Try/except is not an antipattern, although it is probably an antipattern to turn an error condition into a boolean. But this happens in both examples, so that is a separate question.
Both status codes and exceptions are valid ways to handle HTTP error responses. The choice is a question of abstraction level.
If you are writing networking-level code (e.g. a proxy server), you probably want to treat all status codes on the same level of abstraction. A 4xx or 5xx status does not mean your program cannot fulfill its task, it is just a response which have to be handled appropriately.
If you are writing application level code, e.g some business logic which perform HTTP requests to fetch data, you want to separate network-level error conditions from the regular application logic, and exceptions are appropriate.
There are two separate questions: When is it appropriate to throw an exception, and when it is appropriate to catch an exception?
It is appropriate to throw an exception when a condition occurs which cannot be meaningfully handled at the level of abstraction of the current function. Of course this requires functions to be clear about abstraction levels, which might be the harder problem. Consider a function called sendHttpRequest(url, method, payload)
. A HTTP response code would be at the same level, so it would be reasonable to have as part of the return value.
But consider the function getCurrentExchangeRate(fromCurreny, toCurrency)
which internally calls some HTTP service. Clients calling this method would not be expected to know about HTTP response codes. It would therefore be appropriate for the function to throw an exception if it for whatever reason is not able to return the exchange rate.

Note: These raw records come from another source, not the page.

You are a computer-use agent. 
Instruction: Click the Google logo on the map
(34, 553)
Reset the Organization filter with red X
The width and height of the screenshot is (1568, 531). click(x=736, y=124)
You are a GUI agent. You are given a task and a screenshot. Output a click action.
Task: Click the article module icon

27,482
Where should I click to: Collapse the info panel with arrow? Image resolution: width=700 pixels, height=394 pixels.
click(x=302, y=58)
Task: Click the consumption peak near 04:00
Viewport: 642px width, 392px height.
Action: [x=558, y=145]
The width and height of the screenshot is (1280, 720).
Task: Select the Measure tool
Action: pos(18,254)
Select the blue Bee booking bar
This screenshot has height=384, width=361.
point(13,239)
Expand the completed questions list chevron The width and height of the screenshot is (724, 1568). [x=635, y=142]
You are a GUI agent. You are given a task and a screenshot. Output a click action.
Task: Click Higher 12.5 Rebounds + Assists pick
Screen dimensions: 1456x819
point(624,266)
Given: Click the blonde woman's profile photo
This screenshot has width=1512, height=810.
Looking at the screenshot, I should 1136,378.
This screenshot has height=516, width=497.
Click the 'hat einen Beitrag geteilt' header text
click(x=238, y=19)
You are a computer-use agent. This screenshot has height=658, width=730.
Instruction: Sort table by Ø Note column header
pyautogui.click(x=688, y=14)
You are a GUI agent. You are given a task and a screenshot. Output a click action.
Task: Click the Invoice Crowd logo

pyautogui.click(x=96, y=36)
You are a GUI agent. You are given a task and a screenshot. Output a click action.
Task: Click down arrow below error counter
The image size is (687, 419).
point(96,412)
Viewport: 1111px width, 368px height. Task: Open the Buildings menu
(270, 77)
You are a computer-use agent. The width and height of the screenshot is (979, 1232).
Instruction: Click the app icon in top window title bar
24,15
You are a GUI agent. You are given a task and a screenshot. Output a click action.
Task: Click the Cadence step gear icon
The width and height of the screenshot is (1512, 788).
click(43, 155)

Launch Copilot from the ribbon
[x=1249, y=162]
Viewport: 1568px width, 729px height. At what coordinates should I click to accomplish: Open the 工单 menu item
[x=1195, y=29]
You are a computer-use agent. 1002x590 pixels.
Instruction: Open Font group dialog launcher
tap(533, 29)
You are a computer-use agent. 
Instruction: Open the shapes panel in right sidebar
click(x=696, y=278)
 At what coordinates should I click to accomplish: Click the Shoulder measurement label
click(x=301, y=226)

Exceptions should only be caught when code is able to meaningfully handle the condition. If an exception cannot be handled at any level, then it should be allowed to rise to the top and terminate the application (fail fast principle).
Handling an exception means the code should be able to continue without fear of any state being corrupted by the operations which were not completed. (For example, returning 0 for the missing exchange rate would not be an appropriate way to handle the error, since this just leads to data corruption down the line. If in doubt, always fail fast.)
Catching an exception and returning false would almost never be a useful way to handle an exception or error condition, since it doesn't provide any information about what went wrong, and therefore no reasonable way for callers to handle the problem. A HTTP request could fail because of intermittent network errors, or it could fail because a hardcoded URL has a typo. These errors should be handled differently - network errors could be handled by re-trying the request, while the typo should fail fast, alerting developers to the problem.